I went into my first pageant weekend expecting to feel out of place. After all, seeing visible difference in beauty pageants is rare. If I’m honest, I had a very fixed idea of what pageant women were like. Polished. Superficial. A bit predictable. And me? I didn’t look like them. I didn’t feel like them. So I assumed I wouldn’t be accepted by them.
Living with a visible difference changes how you walk into spaces. You become aware of yourself before you’ve even said a word. You anticipate being noticed. Judged. Quietly excluded. That’s what I expected. But from the moment I arrived, something didn’t match that expectation.
We were given an induction talk at the start of the weekend. It was simple, but powerful: include everyone. If someone is standing alone, invite them in. If you’re taking a photo, make space. If someone is new, bring them into the conversation. It could have felt like a box-ticking exercise, but it wasn’t. It was real.
Within hours, I noticed something shift in me. Not because anyone made a big effort to include me, but because inclusion was just… normal. I remember sitting there thinking: “Oh wow. I’m part of this.” Not on the outside looking in. Not tolerated. Not “brave” for being there. Just, one of the women. And the women themselves completely challenged everything I thought I knew. There were young girls who already knew what they wanted from life and were actively giving back to their communities. Women with PhDs in psychology working to improve children’s mental health. Women training to be pilots. Running businesses. Leading. They weren’t stereotypes. They were ambitious, thoughtful, grounded, and incredibly supportive of each other.

The other women at the pageant made Vikki feel empowered and included
Going into the weekend, I expected to shrink myself, so I would take up less space. I thought I would feel like I needed to hide. Instead, I felt completely seen. There were no side glances. No awkward moments. No sense that I needed to explain myself. Even things I had worried about, like hair and makeup, became moments of care, not discomfort. I was asked what I wanted, how I felt, and what I was comfortable with.

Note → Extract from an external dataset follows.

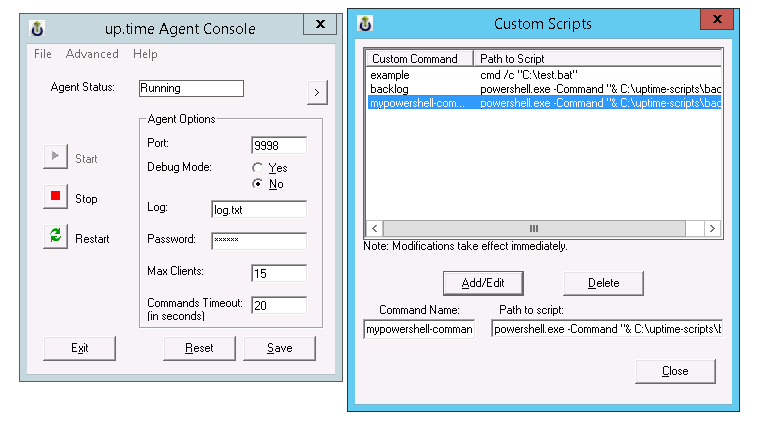Click the green Start play icon

pyautogui.click(x=56, y=158)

I wasn’t treated like something to be “fixed”. I was treated like anyone else who just wanted to feel their best.
Then there was the stage… When I walked out, something unexpected happened. I didn’t feel like I was pretending to be someone else. I felt like I had stepped into a version of myself that had always been there. Confident. Commanding. Completely at ease. That woman wasn’t new, she just hadn’t had the space to exist before.

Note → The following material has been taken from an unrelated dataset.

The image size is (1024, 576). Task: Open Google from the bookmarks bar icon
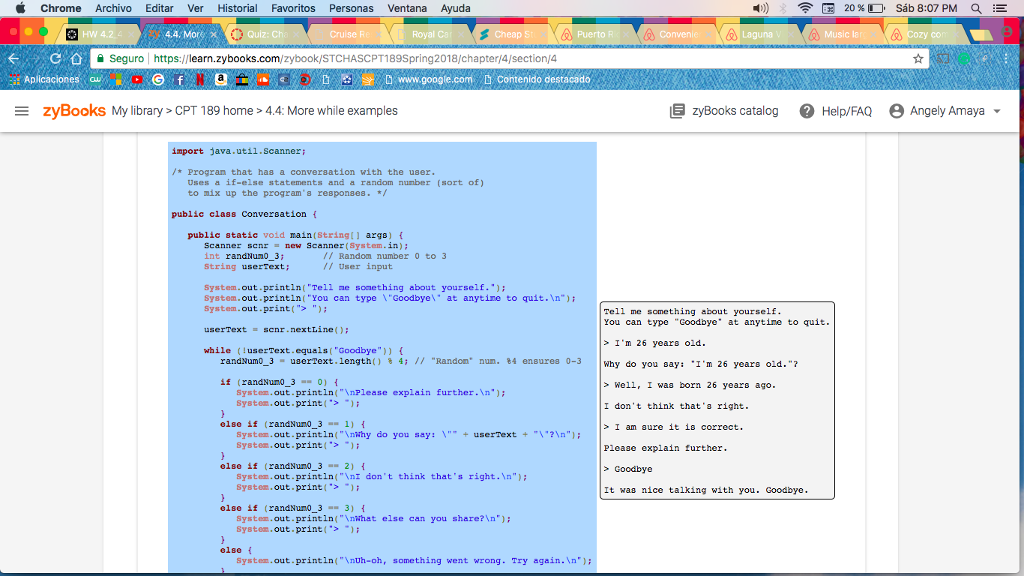pos(158,81)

The biggest thing I’ve taken from that weekend isn’t about pageantry. It’s about identity. So often, when you live with a visible difference, you make decisions about where you do and don’t belong before anyone else has the chance to. You assume the outcome and limit yourself. You stay smaller. I did that and I was wrong. The place I thought I wouldn’t belong became the place I felt most included. You might not need to change to belong. You might just need to walk in.
During Face Equality Week, we often talk about changing how the world sees visible difference, but this experience reminded me of something just as important: sometimes, we have to challenge the assumptions we’ve quietly made about ourselves too.
If there’s one thing I would say to someone else with a visible difference, it’s this: don’t decide where you belong based on what you think other people will see. You might be walking away from spaces that are ready to welcome you exactly as you are.